Evelyn Nordbrok appeals from the district court's affirmance of the bankruptcy court's order denying Nordbrok's motion to reopen her 1968 bankruptcy case. We affirm.
Evelyn Nordbrok was granted a bankruptcy discharge on 31 October 1968. Under the bankruptcy law applicable at that time a debtor's failure to raise a bankruptcy discharge as an affirmative defense in a state court action waived that personal defense. Helms v. Holmes, 129 F.2d 263 (4th Cir.1942).

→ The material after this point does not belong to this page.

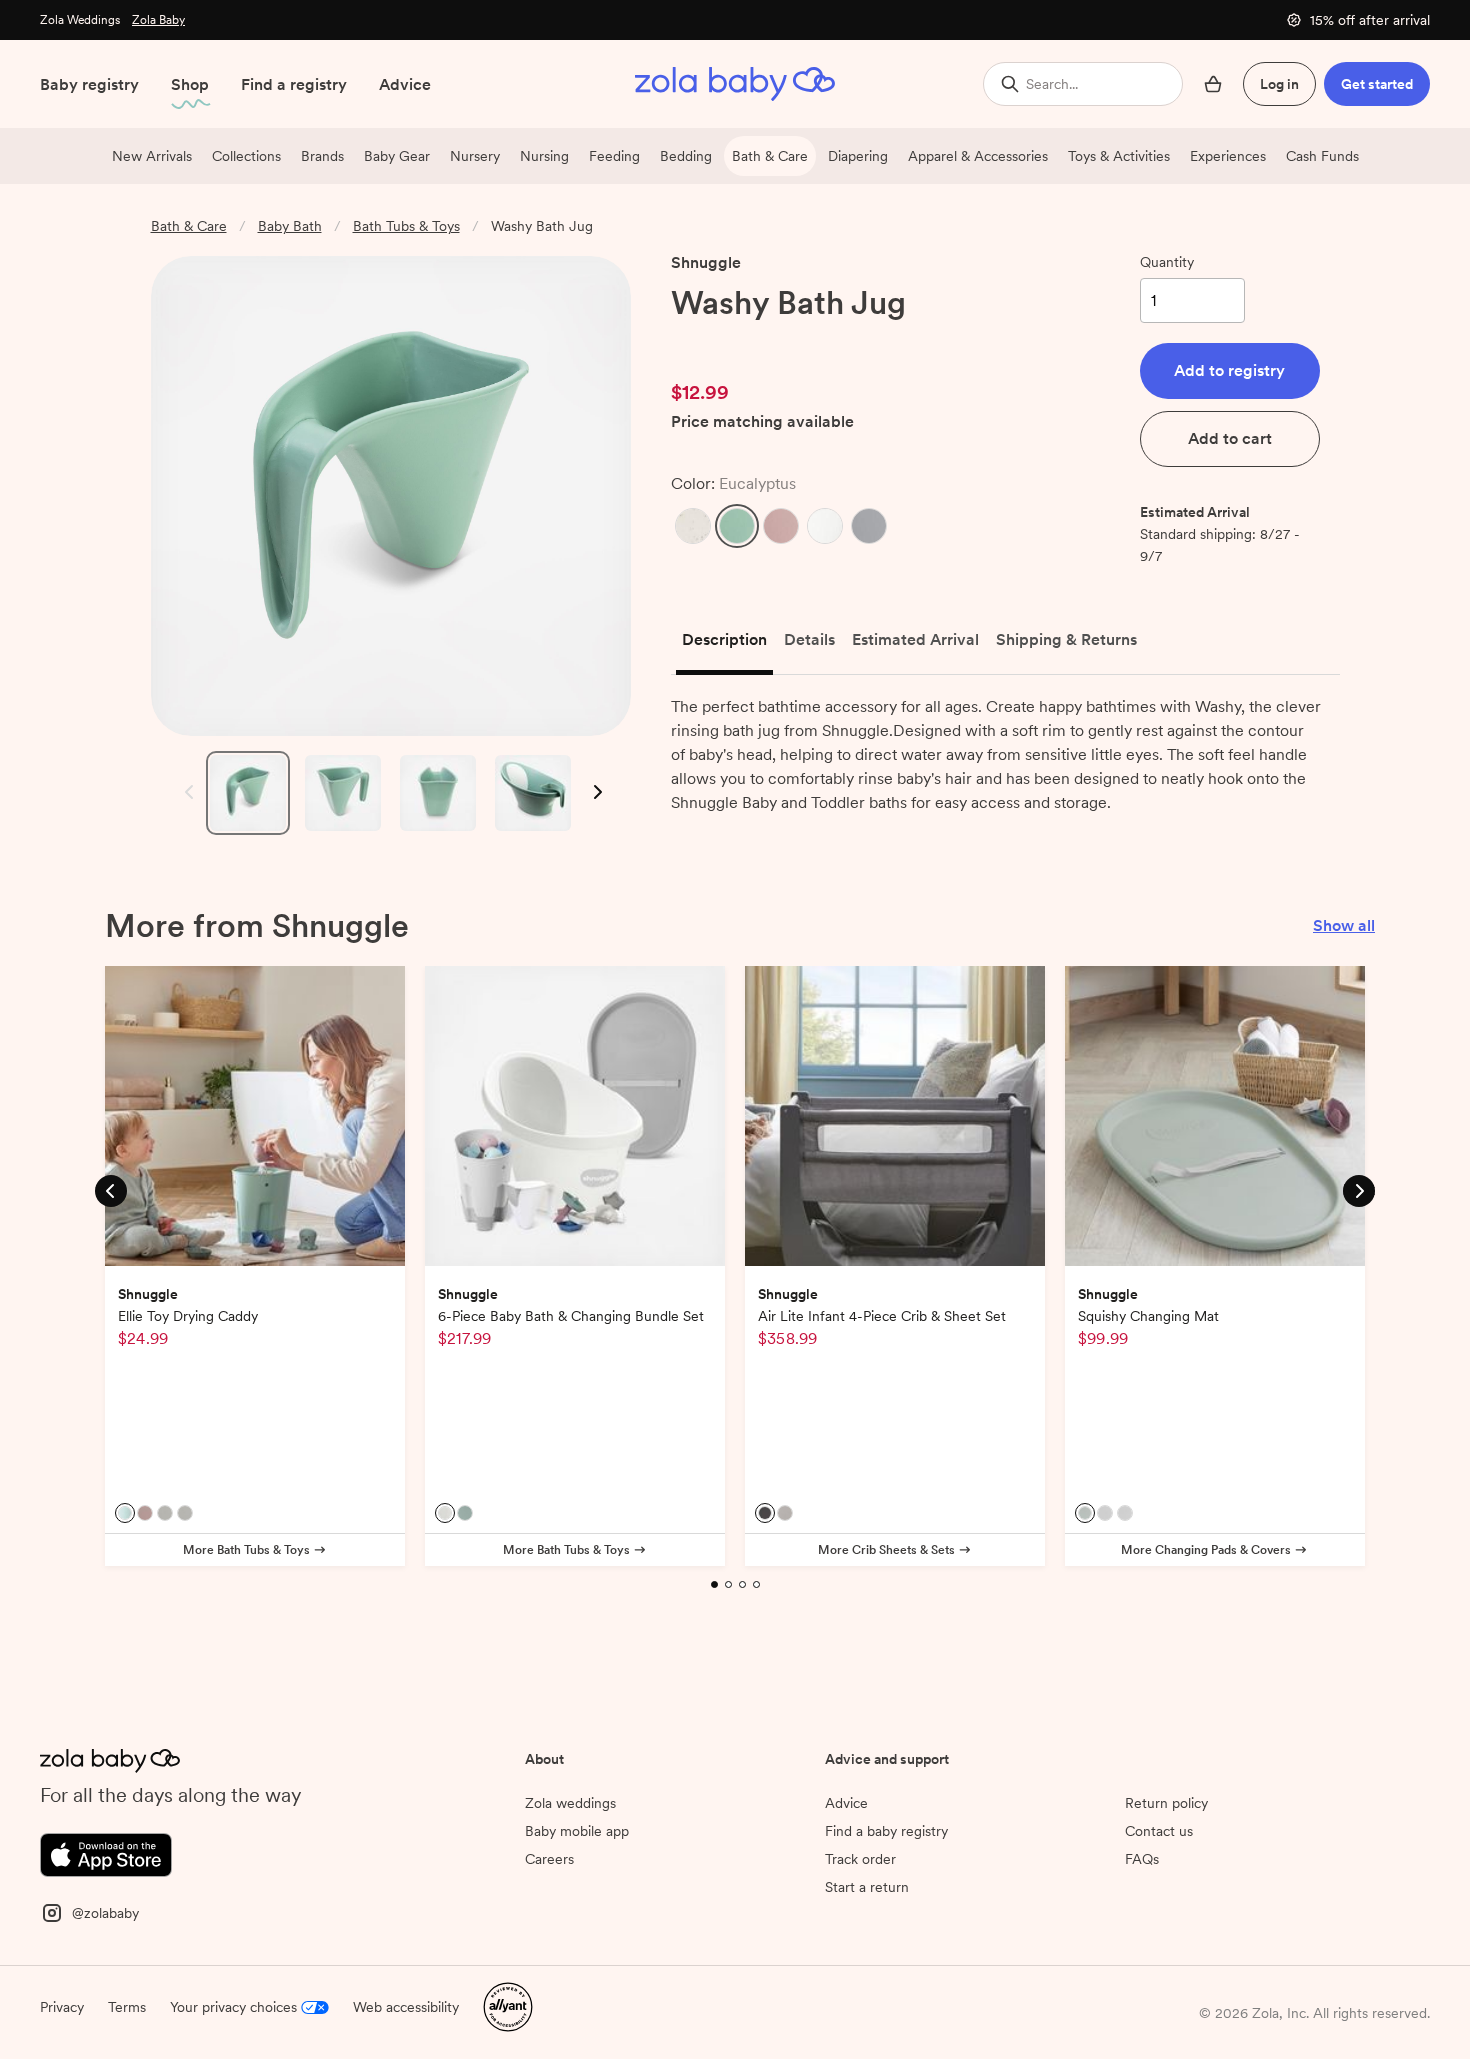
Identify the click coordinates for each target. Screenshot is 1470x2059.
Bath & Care (770, 156)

In 1969 Texaco filed suit on the discharged debt and, after the Nordbroks failed to respond, obtained a default judgment. Texaco recorded its judgment and holds a judgment lien against Nordbrok. Nordbrok made her motion to reopen the bankruptcy case when she was denied the assets of the sale of her deceased mother's property after the closing attorney refused to give her the proceeds. The closing attorney apparently discovered Texaco's judgment lien against Nordbrok while performing a title search of the property. The bankruptcy court, recognizing that it lacked authority to grant relief under the law applicable in 1968, denied the motion to reopen the case. Nordbrok appealed to the district court; the district court affirmed. Nordbrok then appealed to this court; we affirm on the reasoning of the district court. Nordbrok v. Texaco, C/A No. 86-156-N (E.D.Va., March 13, 1986).
We dispense with oral argument because the facts and legal argument are adequately developed in the materials before the Court and oral argument would not significantly aid the decisional process.